- Requirement -
What you return should match the data below exactly, line for line.

- Supplied material -
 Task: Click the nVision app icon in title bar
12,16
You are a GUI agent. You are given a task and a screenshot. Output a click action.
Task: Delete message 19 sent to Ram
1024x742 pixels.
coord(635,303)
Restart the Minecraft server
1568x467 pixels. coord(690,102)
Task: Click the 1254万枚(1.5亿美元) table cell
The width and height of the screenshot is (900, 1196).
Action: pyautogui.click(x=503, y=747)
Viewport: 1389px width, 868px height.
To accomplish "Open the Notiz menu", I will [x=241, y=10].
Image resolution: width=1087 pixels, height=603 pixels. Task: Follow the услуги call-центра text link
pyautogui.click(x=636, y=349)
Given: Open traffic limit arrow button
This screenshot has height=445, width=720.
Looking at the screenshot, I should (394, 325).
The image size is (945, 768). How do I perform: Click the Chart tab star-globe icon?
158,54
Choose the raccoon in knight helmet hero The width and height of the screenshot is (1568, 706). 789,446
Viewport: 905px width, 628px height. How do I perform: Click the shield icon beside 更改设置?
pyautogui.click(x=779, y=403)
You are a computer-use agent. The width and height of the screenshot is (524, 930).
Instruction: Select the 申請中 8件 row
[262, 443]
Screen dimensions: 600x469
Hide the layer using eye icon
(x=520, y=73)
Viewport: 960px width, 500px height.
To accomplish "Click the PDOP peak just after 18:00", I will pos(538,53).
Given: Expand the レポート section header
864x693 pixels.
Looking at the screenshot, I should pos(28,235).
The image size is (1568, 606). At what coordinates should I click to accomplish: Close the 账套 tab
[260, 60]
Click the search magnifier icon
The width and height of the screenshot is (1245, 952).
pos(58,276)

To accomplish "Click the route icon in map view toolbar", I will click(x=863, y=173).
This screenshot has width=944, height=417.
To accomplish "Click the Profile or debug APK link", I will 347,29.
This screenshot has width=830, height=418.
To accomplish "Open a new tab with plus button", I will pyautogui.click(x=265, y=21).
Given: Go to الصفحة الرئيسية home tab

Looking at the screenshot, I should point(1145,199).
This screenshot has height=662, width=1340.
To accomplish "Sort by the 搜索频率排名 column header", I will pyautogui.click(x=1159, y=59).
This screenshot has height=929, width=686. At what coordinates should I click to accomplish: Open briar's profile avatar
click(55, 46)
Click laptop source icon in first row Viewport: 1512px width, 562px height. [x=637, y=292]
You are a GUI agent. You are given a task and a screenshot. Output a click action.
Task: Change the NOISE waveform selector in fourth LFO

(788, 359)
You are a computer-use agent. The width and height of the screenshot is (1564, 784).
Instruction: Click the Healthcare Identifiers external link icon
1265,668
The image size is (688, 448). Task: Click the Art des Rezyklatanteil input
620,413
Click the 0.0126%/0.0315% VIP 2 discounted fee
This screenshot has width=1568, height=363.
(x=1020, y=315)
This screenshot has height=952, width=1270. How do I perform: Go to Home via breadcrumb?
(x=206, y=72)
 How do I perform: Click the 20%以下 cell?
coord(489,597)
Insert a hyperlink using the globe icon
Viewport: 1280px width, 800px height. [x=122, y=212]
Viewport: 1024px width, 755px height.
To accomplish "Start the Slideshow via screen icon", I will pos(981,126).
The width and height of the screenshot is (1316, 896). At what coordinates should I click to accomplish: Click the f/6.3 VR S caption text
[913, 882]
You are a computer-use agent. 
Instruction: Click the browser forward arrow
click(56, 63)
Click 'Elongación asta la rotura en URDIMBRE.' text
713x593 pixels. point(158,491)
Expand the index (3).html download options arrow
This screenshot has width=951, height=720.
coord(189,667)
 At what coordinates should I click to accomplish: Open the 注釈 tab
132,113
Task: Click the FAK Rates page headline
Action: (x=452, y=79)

- Task answer -
 Task: Click the nVision app icon in title bar
12,16
You are a GUI agent. You are given a task and a screenshot. Output a click action.
Task: Delete message 19 sent to Ram
1024x742 pixels.
coord(635,303)
Restart the Minecraft server
1568x467 pixels. coord(690,102)
Task: Click the 1254万枚(1.5亿美元) table cell
The width and height of the screenshot is (900, 1196).
Action: pyautogui.click(x=503, y=747)
Viewport: 1389px width, 868px height.
To accomplish "Open the Notiz menu", I will [x=241, y=10].
Image resolution: width=1087 pixels, height=603 pixels. Task: Follow the услуги call-центра text link
pyautogui.click(x=636, y=349)
Given: Open traffic limit arrow button
This screenshot has height=445, width=720.
Looking at the screenshot, I should (394, 325).
The image size is (945, 768). How do I perform: Click the Chart tab star-globe icon?
158,54
Choose the raccoon in knight helmet hero The width and height of the screenshot is (1568, 706). 789,446
Viewport: 905px width, 628px height. How do I perform: Click the shield icon beside 更改设置?
pyautogui.click(x=779, y=403)
You are a computer-use agent. The width and height of the screenshot is (524, 930).
Instruction: Select the 申請中 8件 row
[262, 443]
Screen dimensions: 600x469
Hide the layer using eye icon
(x=520, y=73)
Viewport: 960px width, 500px height.
To accomplish "Click the PDOP peak just after 18:00", I will pos(538,53).
Given: Expand the レポート section header
864x693 pixels.
Looking at the screenshot, I should pos(28,235).
The image size is (1568, 606). At what coordinates should I click to accomplish: Close the 账套 tab
[260, 60]
Click the search magnifier icon
The width and height of the screenshot is (1245, 952).
pos(58,276)

To accomplish "Click the route icon in map view toolbar", I will click(x=863, y=173).
This screenshot has width=944, height=417.
To accomplish "Click the Profile or debug APK link", I will 347,29.
This screenshot has width=830, height=418.
To accomplish "Open a new tab with plus button", I will pyautogui.click(x=265, y=21).
Given: Go to الصفحة الرئيسية home tab

Looking at the screenshot, I should point(1145,199).
This screenshot has height=662, width=1340.
To accomplish "Sort by the 搜索频率排名 column header", I will pyautogui.click(x=1159, y=59).
This screenshot has height=929, width=686. At what coordinates should I click to accomplish: Open briar's profile avatar
click(55, 46)
Click laptop source icon in first row Viewport: 1512px width, 562px height. [x=637, y=292]
You are a GUI agent. You are given a task and a screenshot. Output a click action.
Task: Change the NOISE waveform selector in fourth LFO

(788, 359)
You are a computer-use agent. The width and height of the screenshot is (1564, 784).
Instruction: Click the Healthcare Identifiers external link icon
1265,668
The image size is (688, 448). Task: Click the Art des Rezyklatanteil input
620,413
Click the 0.0126%/0.0315% VIP 2 discounted fee
This screenshot has width=1568, height=363.
(x=1020, y=315)
This screenshot has height=952, width=1270. How do I perform: Go to Home via breadcrumb?
(x=206, y=72)
 How do I perform: Click the 20%以下 cell?
coord(489,597)
Insert a hyperlink using the globe icon
Viewport: 1280px width, 800px height. [x=122, y=212]
Viewport: 1024px width, 755px height.
To accomplish "Start the Slideshow via screen icon", I will pos(981,126).
The width and height of the screenshot is (1316, 896). At what coordinates should I click to accomplish: Click the f/6.3 VR S caption text
[913, 882]
You are a computer-use agent. 
Instruction: Click the browser forward arrow
click(56, 63)
Click 'Elongación asta la rotura en URDIMBRE.' text
713x593 pixels. point(158,491)
Expand the index (3).html download options arrow
This screenshot has width=951, height=720.
coord(189,667)
 At what coordinates should I click to accomplish: Open the 注釈 tab
132,113
Task: Click the FAK Rates page headline
Action: (x=452, y=79)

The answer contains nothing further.